O Tribunal a quo proferiu despacho liminar considerando que a oposição à execução é uma acção declarativa e como tal a taxa de justiça inicial é a correspondente a essas acções, fixada pelo art.º 23.º, n.º 1 do C. C. Judiciais, e não aquela que os oponentes depositaram, pelo que o depósito de quantia inferior determina a recusa da petição inicial e a sua devolução aos apresentantes, declarando extinta a instância por impossibilidade superveniente da lide, nos termos do disposto no art.º 287.º, al. e) do C. P. Civil.  

Inconformados com essa decisão os AA dela interpuseram recurso, recebido como agravo, pedindo a sua revogação e o prosseguimento dos autos de oposição à execução, formulando as seguintes questões: 

1.ª A expressão “promoção de execuções” a que se reporta o art.º 23.º, n.º 2 do C. C. Judiciais, abrange todas as peças processuais que dão inicio e seguimento ao processo de execução, como se deduz do disposto no art.º 24.º do mesmo Código, entre elas, a oposição à execução (conclusões 1 a 7).

2.ª A não se entender assim, a taxa de justiça inicial devida pela oposição à execução seria a prevista no art.º 14.º, n.º 1, al. l) do C. C. Judiciais, que se reporta a aposições à penhora, uma vez que uma e outra, fazem parte da epígrafe do art.º 813.º do C. P. Civil (conclusão 8).

3.ª Mesmo que a taxa de justiça depositada não fosse a devida, o Mm.º Juiz não devia ter ordenado o desentranhamento da oposição, mas fixar um prazo para pagamento da quantia em dívida, por força do disposto nos art.ºs 150.º-A e 265.º, n.º 2 do C. P. Civil e do princípio do aproveitamento da instância (conclusões 9 e 10).

2. FUNDAMENTAÇÃO

A) OS FACTOS
Os factos a considerar são os acima descritos, sendo certo que a questão submetida ao conhecimento deste Tribunal se configura, essencialmente, como uma questão de direito.

B) O DIREITO APLICÁVEL

O conhecimento deste Tribunal de 2.ª instância, quanto à matéria dos autos e quanto ao objecto do recurso, é delimitado pelas conclusões das alegações dos recorrentes como, aliás, dispõem os art.ºs 684.º, n.º 3 e 690.º, n.º 1 e 2 do C. P. Civil, sem prejuízo do disposto no art.º 660.º, n.º 2 do C. P. Civil (questões cujo conhecimento fique prejudicado pela solução dada a outras e questões de conhecimento oficioso).

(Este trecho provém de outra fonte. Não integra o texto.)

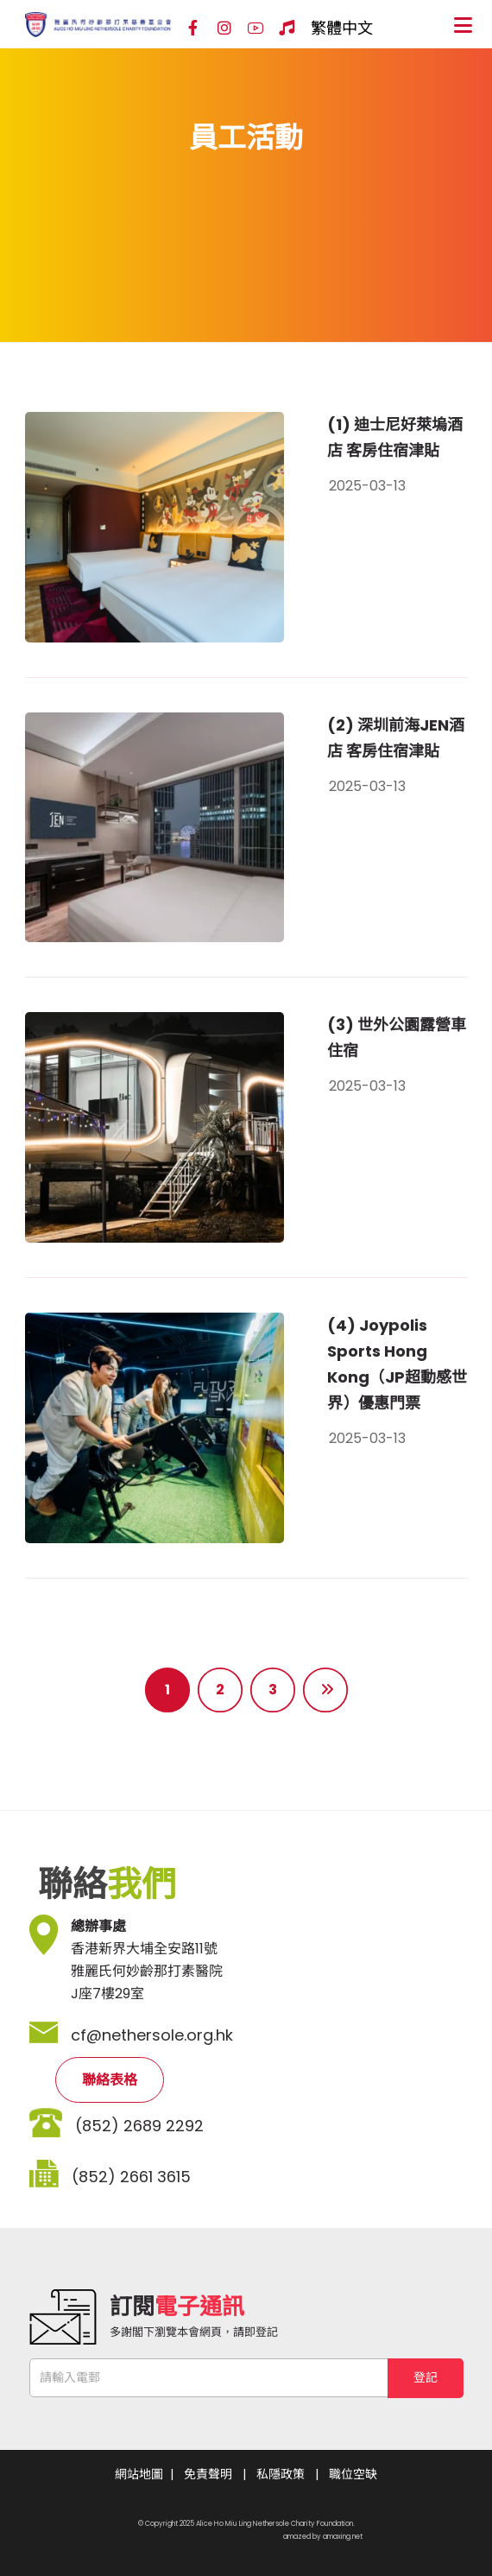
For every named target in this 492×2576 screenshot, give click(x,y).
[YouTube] (255, 28)
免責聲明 (208, 2474)
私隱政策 (280, 2474)
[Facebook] (193, 28)
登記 (425, 2377)
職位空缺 (353, 2474)
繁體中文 (342, 28)
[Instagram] (224, 28)
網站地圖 (139, 2474)
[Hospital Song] (286, 28)
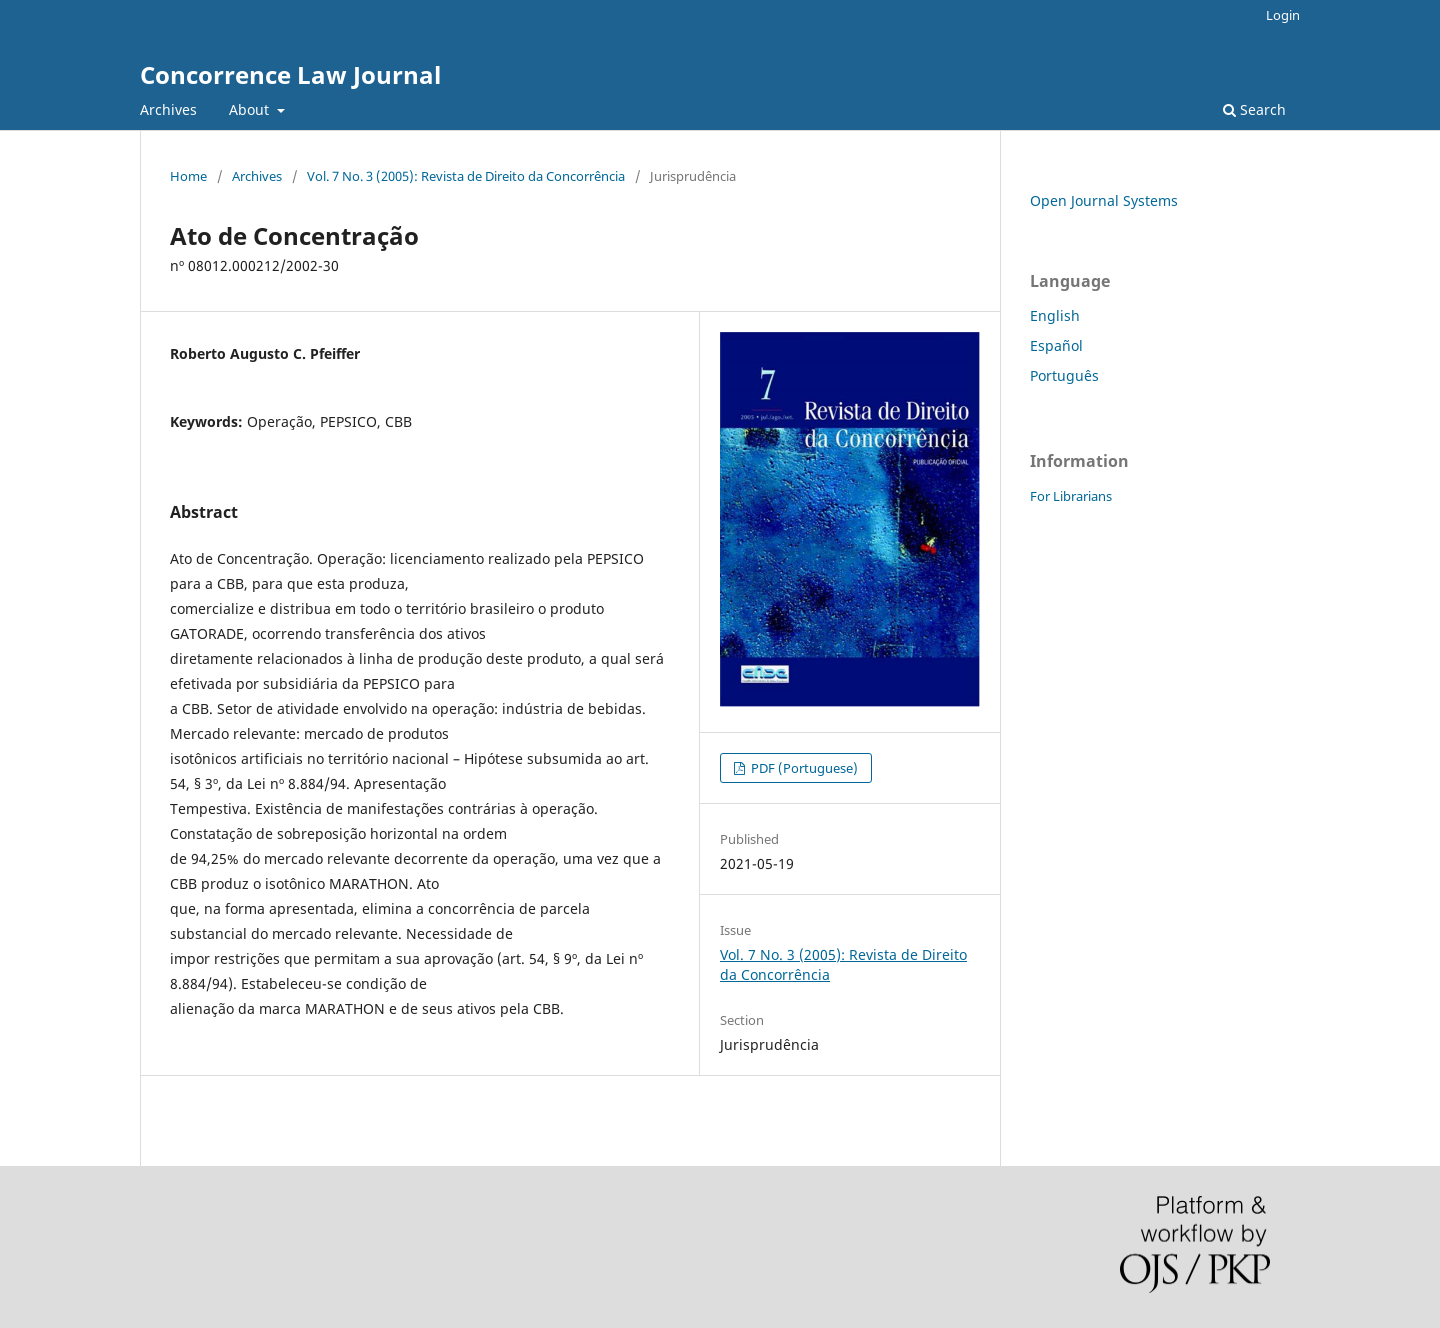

Atentas as conclusões do agravo, supra descritas as questões submetidas ao conhecimento deste Tribunal pela apelante consistem em saber se:

a) A taxa de justiça aplicável é a prevista no art.º 23.º, n.º 1 do C. C. Judiciais (como decidiu o Tribunal a quo) ou a prevista no n.º 2 desse preceito ou prevista no art.º 14.º n.º 1, al. l) do C. C. Judiciais para a oposição à penhora, como, em alternativa, pretendem os agravantes;

b) O Tribunal a quo, devia ter ordenado o desentranhamento da oposição, mesmo que a taxa de justiça depositada não fosse a devida, com fez, ou se devia fixar um prazo para pagamento da quantia em dívida, por força do disposto nos art.ºs 150.º-A e 265.º, n.º 2 do C. P. Civil e do princípio do aproveitamento da instância, como pretendem os apelantes.

Vejamos.

I. Quanto à primeira questão, a saber, qual a taxa de justiça devida pela oposição à execução.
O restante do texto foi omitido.